What needs to be done »
Copy all of the data below exactly as it is given.

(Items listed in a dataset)

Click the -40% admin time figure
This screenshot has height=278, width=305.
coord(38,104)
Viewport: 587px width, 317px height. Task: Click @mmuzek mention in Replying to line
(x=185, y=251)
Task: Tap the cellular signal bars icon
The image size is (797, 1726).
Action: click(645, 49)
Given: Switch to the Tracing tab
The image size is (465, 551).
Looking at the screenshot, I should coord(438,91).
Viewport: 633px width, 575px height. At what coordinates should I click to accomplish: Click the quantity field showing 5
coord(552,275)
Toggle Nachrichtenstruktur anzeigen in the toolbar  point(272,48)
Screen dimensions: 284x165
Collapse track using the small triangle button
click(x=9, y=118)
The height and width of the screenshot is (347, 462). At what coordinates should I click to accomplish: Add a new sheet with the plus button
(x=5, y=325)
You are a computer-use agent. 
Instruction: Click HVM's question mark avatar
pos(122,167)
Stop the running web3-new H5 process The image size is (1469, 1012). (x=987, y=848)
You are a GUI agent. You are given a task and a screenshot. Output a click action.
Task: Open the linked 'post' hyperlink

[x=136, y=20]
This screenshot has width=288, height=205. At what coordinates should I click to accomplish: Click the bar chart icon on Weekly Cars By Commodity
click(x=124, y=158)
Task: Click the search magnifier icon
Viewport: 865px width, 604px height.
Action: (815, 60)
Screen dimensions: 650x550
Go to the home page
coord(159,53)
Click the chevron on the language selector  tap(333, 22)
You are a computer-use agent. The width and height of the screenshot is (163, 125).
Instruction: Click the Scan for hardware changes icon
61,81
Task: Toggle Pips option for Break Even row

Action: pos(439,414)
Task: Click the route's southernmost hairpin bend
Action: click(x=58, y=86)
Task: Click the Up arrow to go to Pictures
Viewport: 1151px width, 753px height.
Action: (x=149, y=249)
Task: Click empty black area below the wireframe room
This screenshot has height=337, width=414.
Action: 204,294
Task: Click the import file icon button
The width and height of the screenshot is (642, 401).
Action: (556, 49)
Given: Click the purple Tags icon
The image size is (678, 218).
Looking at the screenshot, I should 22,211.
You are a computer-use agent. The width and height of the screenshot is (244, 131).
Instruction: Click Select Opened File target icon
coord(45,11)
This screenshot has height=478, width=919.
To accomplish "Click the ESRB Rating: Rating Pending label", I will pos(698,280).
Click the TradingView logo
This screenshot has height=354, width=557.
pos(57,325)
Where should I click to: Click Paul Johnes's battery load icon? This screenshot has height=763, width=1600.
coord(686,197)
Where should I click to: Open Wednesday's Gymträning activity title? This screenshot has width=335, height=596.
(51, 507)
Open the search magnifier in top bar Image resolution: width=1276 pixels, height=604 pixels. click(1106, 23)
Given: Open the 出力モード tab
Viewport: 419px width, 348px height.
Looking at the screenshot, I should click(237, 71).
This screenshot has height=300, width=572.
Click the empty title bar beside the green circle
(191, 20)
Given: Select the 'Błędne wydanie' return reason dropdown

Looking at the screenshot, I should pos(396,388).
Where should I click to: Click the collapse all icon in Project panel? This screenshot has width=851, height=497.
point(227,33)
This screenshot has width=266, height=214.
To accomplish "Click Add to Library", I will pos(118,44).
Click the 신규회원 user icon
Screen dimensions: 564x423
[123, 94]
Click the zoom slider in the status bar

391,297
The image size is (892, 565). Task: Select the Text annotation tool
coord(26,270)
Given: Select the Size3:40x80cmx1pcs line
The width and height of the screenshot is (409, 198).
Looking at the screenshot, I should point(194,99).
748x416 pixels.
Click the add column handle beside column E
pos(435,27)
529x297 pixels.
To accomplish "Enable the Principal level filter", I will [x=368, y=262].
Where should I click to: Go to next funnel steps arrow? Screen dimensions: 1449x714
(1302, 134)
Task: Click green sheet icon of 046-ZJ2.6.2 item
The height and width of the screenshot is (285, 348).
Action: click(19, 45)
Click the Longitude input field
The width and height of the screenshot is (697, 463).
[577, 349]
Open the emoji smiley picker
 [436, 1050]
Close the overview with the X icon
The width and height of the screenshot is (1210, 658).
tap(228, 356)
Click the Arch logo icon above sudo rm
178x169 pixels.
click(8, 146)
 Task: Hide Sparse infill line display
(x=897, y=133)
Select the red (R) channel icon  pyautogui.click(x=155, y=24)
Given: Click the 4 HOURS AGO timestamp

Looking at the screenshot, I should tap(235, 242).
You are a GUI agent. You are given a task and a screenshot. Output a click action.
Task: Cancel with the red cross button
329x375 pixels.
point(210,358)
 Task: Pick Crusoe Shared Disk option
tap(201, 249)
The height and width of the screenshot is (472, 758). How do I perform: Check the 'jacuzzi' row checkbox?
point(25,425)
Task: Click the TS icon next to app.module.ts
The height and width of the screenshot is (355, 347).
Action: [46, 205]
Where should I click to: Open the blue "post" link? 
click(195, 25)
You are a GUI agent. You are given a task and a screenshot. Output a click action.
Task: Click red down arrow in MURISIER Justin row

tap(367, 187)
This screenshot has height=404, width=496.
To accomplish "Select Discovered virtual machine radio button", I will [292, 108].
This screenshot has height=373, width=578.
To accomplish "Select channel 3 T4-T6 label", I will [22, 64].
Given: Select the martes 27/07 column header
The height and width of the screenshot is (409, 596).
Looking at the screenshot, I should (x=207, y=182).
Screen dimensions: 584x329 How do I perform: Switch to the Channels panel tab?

Exercise solution »
Click the -40% admin time figure
This screenshot has height=278, width=305.
coord(38,104)
Viewport: 587px width, 317px height. Task: Click @mmuzek mention in Replying to line
(x=185, y=251)
Task: Tap the cellular signal bars icon
The image size is (797, 1726).
Action: click(645, 49)
Given: Switch to the Tracing tab
The image size is (465, 551).
Looking at the screenshot, I should coord(438,91).
Viewport: 633px width, 575px height. At what coordinates should I click to accomplish: Click the quantity field showing 5
coord(552,275)
Toggle Nachrichtenstruktur anzeigen in the toolbar  point(272,48)
Screen dimensions: 284x165
Collapse track using the small triangle button
click(x=9, y=118)
The height and width of the screenshot is (347, 462). At what coordinates should I click to accomplish: Add a new sheet with the plus button
(x=5, y=325)
You are a computer-use agent. 
Instruction: Click HVM's question mark avatar
pos(122,167)
Stop the running web3-new H5 process The image size is (1469, 1012). (x=987, y=848)
You are a GUI agent. You are given a task and a screenshot. Output a click action.
Task: Open the linked 'post' hyperlink

[x=136, y=20]
This screenshot has width=288, height=205. At what coordinates should I click to accomplish: Click the bar chart icon on Weekly Cars By Commodity
click(x=124, y=158)
Task: Click the search magnifier icon
Viewport: 865px width, 604px height.
Action: (815, 60)
Screen dimensions: 650x550
Go to the home page
coord(159,53)
Click the chevron on the language selector  tap(333, 22)
You are a computer-use agent. The width and height of the screenshot is (163, 125).
Instruction: Click the Scan for hardware changes icon
61,81
Task: Toggle Pips option for Break Even row

Action: pos(439,414)
Task: Click the route's southernmost hairpin bend
Action: click(x=58, y=86)
Task: Click the Up arrow to go to Pictures
Viewport: 1151px width, 753px height.
Action: (x=149, y=249)
Task: Click empty black area below the wireframe room
This screenshot has height=337, width=414.
Action: 204,294
Task: Click the import file icon button
The width and height of the screenshot is (642, 401).
Action: (556, 49)
Given: Click the purple Tags icon
The image size is (678, 218).
Looking at the screenshot, I should 22,211.
You are a computer-use agent. The width and height of the screenshot is (244, 131).
Instruction: Click Select Opened File target icon
coord(45,11)
This screenshot has height=478, width=919.
To accomplish "Click the ESRB Rating: Rating Pending label", I will pos(698,280).
Click the TradingView logo
This screenshot has height=354, width=557.
pos(57,325)
Where should I click to: Click Paul Johnes's battery load icon? This screenshot has height=763, width=1600.
coord(686,197)
Where should I click to: Open Wednesday's Gymträning activity title? This screenshot has width=335, height=596.
(51, 507)
Open the search magnifier in top bar Image resolution: width=1276 pixels, height=604 pixels. click(1106, 23)
Given: Open the 出力モード tab
Viewport: 419px width, 348px height.
Looking at the screenshot, I should click(237, 71).
This screenshot has height=300, width=572.
Click the empty title bar beside the green circle
(191, 20)
Given: Select the 'Błędne wydanie' return reason dropdown

Looking at the screenshot, I should pos(396,388).
Where should I click to: Click the collapse all icon in Project panel? This screenshot has width=851, height=497.
point(227,33)
This screenshot has width=266, height=214.
To accomplish "Click Add to Library", I will pos(118,44).
Click the 신규회원 user icon
Screen dimensions: 564x423
[123, 94]
Click the zoom slider in the status bar

391,297
The image size is (892, 565). Task: Select the Text annotation tool
coord(26,270)
Given: Select the Size3:40x80cmx1pcs line
The width and height of the screenshot is (409, 198).
Looking at the screenshot, I should point(194,99).
748x416 pixels.
Click the add column handle beside column E
pos(435,27)
529x297 pixels.
To accomplish "Enable the Principal level filter", I will [x=368, y=262].
Where should I click to: Go to next funnel steps arrow? Screen dimensions: 1449x714
(1302, 134)
Task: Click green sheet icon of 046-ZJ2.6.2 item
The height and width of the screenshot is (285, 348).
Action: click(19, 45)
Click the Longitude input field
The width and height of the screenshot is (697, 463).
[577, 349]
Open the emoji smiley picker
 [436, 1050]
Close the overview with the X icon
The width and height of the screenshot is (1210, 658).
tap(228, 356)
Click the Arch logo icon above sudo rm
178x169 pixels.
click(8, 146)
 Task: Hide Sparse infill line display
(x=897, y=133)
Select the red (R) channel icon  pyautogui.click(x=155, y=24)
Given: Click the 4 HOURS AGO timestamp

Looking at the screenshot, I should tap(235, 242).
You are a GUI agent. You are given a task and a screenshot. Output a click action.
Task: Cancel with the red cross button
329x375 pixels.
point(210,358)
 Task: Pick Crusoe Shared Disk option
tap(201, 249)
The height and width of the screenshot is (472, 758). How do I perform: Check the 'jacuzzi' row checkbox?
point(25,425)
Task: Click the TS icon next to app.module.ts
The height and width of the screenshot is (355, 347).
Action: [46, 205]
Where should I click to: Open the blue "post" link? 
click(195, 25)
You are a GUI agent. You are given a task and a screenshot. Output a click action.
Task: Click red down arrow in MURISIER Justin row

tap(367, 187)
This screenshot has height=404, width=496.
To accomplish "Select Discovered virtual machine radio button", I will [292, 108].
This screenshot has height=373, width=578.
To accomplish "Select channel 3 T4-T6 label", I will [22, 64].
Given: Select the martes 27/07 column header
The height and width of the screenshot is (409, 596).
Looking at the screenshot, I should (x=207, y=182).
Screen dimensions: 584x329 How do I perform: Switch to the Channels panel tab?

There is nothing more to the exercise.